Anche per le imprese, tuttavia, come per le famiglie vale il principio del confronto: comparando le offerte di Mutuo Arancio, Cariparma o Barclays, esse possono trovare il mutuo migliore sul mercato. Le famiglie rappresentano paradossalmente una fonte di rischio molto minore per le banche, dal momento che quelle che riescono a ottenere un mutuo hanno comunque una solidità finanziaria garantità da uno stipendio fisso.

Al contrario le imprese potrebbe fallire in qualsiasi momento e devono essere ultra virtuose per poter ricevere finanziamenti dagli istituti di credito. L'erogazioni di mutui o comunque di finanziamenti alle imprese però rappresentano un fortissimo incentivo alla crescita. Impossibile per alcune categorie di imprese vivere senza le somme anticipate dagli istituti eroganti; e spesso non si tratta di aziende in difficoltà ma di situazioni in cui il modello di business prevede di dover fare forti investimenti iniziali che producono però un ritorno economico lento, anche se magari molto elevato.

Senza mutui e prestiti l'Italia delle piccole e medie imprese non potrà mai ripartire. Questo è il sunto delle parole del presidente di Confartigianato Giorgio Merletti, espresse in un nota del 28 maggio, il quale afferma: «Ha ragione il presidente della BCE Mario Draghi. Occorre un intervento straordinario che spinga in maniera più incisiva verso la crescita. E questo non può avvenire se si concede sempre meno credito alle imprese».

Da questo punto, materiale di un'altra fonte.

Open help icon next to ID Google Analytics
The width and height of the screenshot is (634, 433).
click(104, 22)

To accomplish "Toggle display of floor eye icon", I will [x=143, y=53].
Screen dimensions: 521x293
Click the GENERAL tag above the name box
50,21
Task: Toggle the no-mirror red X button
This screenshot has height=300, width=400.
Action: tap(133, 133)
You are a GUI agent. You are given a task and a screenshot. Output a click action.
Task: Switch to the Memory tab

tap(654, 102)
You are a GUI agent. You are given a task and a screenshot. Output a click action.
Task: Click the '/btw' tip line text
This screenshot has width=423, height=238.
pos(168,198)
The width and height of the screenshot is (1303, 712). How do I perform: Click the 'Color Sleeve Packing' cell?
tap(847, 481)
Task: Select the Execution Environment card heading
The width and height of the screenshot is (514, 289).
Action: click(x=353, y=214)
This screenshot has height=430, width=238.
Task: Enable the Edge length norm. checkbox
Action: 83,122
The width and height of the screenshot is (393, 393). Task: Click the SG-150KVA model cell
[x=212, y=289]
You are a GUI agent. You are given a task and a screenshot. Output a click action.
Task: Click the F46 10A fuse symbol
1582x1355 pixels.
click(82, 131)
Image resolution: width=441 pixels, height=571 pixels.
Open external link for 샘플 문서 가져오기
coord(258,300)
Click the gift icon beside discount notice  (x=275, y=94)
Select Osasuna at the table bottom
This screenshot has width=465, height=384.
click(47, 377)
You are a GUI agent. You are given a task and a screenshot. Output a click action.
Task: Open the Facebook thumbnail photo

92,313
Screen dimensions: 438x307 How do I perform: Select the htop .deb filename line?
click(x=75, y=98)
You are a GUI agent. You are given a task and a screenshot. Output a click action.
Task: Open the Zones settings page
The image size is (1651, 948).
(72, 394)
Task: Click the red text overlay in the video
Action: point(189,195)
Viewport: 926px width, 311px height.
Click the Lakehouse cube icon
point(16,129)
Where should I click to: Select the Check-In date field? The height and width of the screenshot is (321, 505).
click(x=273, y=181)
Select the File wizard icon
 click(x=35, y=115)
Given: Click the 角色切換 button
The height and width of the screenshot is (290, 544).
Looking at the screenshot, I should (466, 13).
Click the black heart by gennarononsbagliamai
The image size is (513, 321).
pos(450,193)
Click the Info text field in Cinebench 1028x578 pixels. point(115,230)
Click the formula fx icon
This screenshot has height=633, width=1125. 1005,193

Le parole di Merletti sono confermati dai dati statistici: anche a febbraio la quantità di prestiti e mutui erogati alle imprese registra una diminuzione del 4,9%, che si va a sommare all'ulteriore peggioramento del mese precedente che aveva fatto registrare un -4,7%. È necessario quindi auspicare che anche il Governa spinga sempre di più le banche a riaprire il rubinetto del credito alle aziende, in modo da consentire una reale e solida ripresa economica.